Recently, within the context of Costa Rica’s participation in the COP 16 on biodiversity in Cali, it has been pointed out that there has been zero progress in relation to target 38 of its National Biodiversity Strategy 2016-2025 (ENB2), in which it had been established that, by 2020, there would be “a trend towards a reduction in the net consumption of agrochemicals in the country, from the implementation of sustainable practices”. In addition, according to the UNDP, the country uses 20 of the 22 most dangerous pesticides in the world.
The serious situation that exists in the Madre de Dios lagoon is the result of years of negligence and inaction in relation to the management of agrochemicals in the country.
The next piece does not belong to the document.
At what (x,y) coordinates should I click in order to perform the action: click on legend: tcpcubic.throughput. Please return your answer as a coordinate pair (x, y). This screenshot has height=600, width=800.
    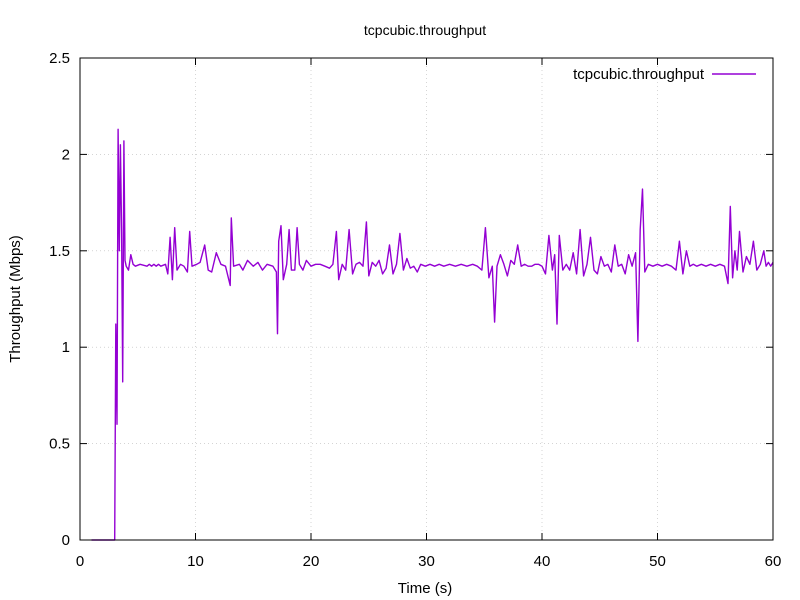
    Looking at the image, I should click on (664, 74).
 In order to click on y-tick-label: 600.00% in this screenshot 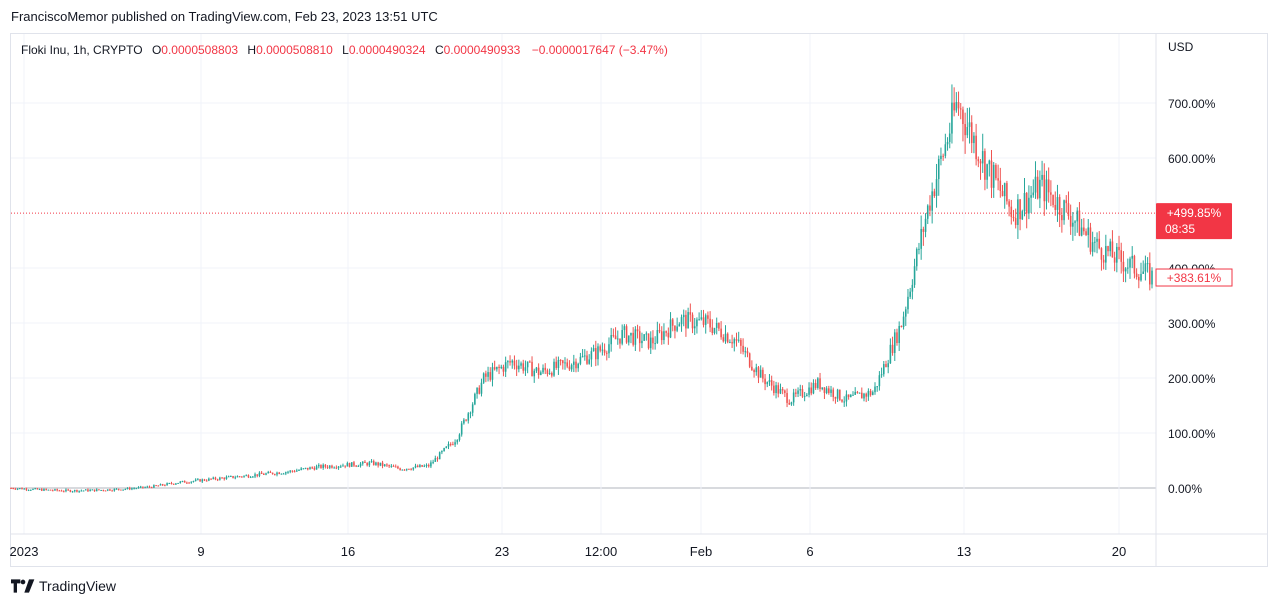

After more than 20 years of constant complaints, the residents of Bataán have seen their health impacted by the aerial applications of agrochemicals and other possible sources of exposure to these substances.
Action is needed. Finding the companies responsible for incidents with agrochemicals in river environments is complex, because there are many that could be the source of the problem. So it is necessary to focus on prevention. The biodiversity strategy includes all the necessary actions. It is essential that the Ministry of Agriculture and Livestock provides quality technical assistance to farmers, so that they develop more sustainable agricultural practices. Then, together with the Ministry of Health, it must prohibit other agrochemicals classified as very toxic, as it has already done with chlorothalonil, and control that companies follow the provisions of the regulations on the use of pesticides. Only in this way will we have healthy populations and a country that deserves to celebrate its biodiversity.